Philippe Olivier is a specialist in German musical life between 1933 and 1945, and under the German Democratic Republic. He has published some thirty books, both in France and abroad. He has been invited to speak at the Academy of Arts and the State Opera in Berlin, at the Bayreuth Festival, at the Universities of Geneva, Ljubljana, London, Tel Aviv, Vienna and Vilnius.

Notes

1 Telephone interview with Simon Ghraichy, 4 February 2022.
2 From the Sudetenland also came the Jewish pianist Rudolf Serkin (1903-1991). Now a myth, Serkin was saved from probable death by emigration to the United States. He cannot, of course, be classed as a pianist who deliberately submitted to Hitler’s rule. Yet he was – amazingly! – courted in 1933 by Hermann Göring himself.
3 Communication from Pierre Reach – by e-mail – to the author, dated 4 November 2021. A disciple of Yvonne Lefébure (1898-1986), Pierre Reach is a French virtuoso from a Central European family that counted Gustav Mahler among its members. Pierre Reach made a transcendent recording of Johann Sebastian Bach’s Goldberg Variations. He also excels in Beethoven, whose complete piano sonatas he is preparing.
4 Günter Haußwald: Die deutsche Oper, Hermann Schaffstein Verlag, Cologne, 1941, p. 59.
5 Helene Bechstein gave Hitler a Mercedes convertible; he gave his admirer the autograph manuscript of Mein Kampf as a gift.
6 Telephone interview with Thomas Tacquet-Fabre, 3 February 2022.

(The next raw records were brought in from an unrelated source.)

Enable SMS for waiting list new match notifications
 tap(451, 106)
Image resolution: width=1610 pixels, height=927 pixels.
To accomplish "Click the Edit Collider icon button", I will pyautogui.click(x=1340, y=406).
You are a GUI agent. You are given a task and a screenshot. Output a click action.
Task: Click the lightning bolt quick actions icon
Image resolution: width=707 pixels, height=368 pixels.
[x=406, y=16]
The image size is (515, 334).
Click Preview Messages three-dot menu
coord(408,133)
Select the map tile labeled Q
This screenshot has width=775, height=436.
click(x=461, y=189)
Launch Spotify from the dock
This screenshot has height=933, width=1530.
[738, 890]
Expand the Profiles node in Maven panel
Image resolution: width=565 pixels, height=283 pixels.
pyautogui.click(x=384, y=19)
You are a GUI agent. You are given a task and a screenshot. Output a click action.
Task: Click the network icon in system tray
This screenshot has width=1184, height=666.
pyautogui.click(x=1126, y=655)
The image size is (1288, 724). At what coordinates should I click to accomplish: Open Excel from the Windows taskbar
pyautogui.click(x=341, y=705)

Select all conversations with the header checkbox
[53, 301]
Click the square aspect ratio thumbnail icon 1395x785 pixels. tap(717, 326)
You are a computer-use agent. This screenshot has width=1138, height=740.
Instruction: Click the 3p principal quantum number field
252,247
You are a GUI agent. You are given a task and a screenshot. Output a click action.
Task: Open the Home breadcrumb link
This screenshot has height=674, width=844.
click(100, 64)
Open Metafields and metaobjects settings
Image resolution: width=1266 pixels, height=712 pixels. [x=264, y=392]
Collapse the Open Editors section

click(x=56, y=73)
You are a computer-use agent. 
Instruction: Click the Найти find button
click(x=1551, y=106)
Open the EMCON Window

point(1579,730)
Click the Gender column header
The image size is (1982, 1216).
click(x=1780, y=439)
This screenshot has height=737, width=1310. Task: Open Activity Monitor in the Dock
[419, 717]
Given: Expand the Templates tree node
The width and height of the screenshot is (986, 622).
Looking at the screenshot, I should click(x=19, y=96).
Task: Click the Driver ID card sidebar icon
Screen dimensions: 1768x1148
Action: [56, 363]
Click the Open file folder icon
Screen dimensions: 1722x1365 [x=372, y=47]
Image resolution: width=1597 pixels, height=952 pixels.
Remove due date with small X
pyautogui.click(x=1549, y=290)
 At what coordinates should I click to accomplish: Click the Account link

7 Hans Schnoor: Oper, Operette, Konzert- Ein praktisches Nachschlagbuch für Theater- und Konzertbesucher, für Rundfunkhörer, Fernsehteilnehmer und Schallplattenfreunde, Bertelsmann, Gütersloh, 1955.
8 Hans Schnoor: Oratorien und weltliche Chorwerke, Breitkopf & Härtel, Leipzig, 1939.
9 Hans Schnoor: Oper, Operette, Konzert- Ein praktisches Nachschlagbuch für Theater- und Konzertbesucher, für Rundfunkhörer, Fernsehteilnehmer und Schallplattenfreunde, Bertelsmann, Gütersloh, 1955, pp. 302-303.
10 Such statements were published by the Westfallenblatt, a regional daily newspaper published since 1946 in Westphalia. It was controlled by Carl-Wilhelm Busse (1914-2001), apparently a close associate of Schnoor.
11 Hans Schnoor: op. cit. p. 392.
12 Hans Schnoor: Wir und der Funk [We and the Radio], in Westfalenblatt, 29 October 1955.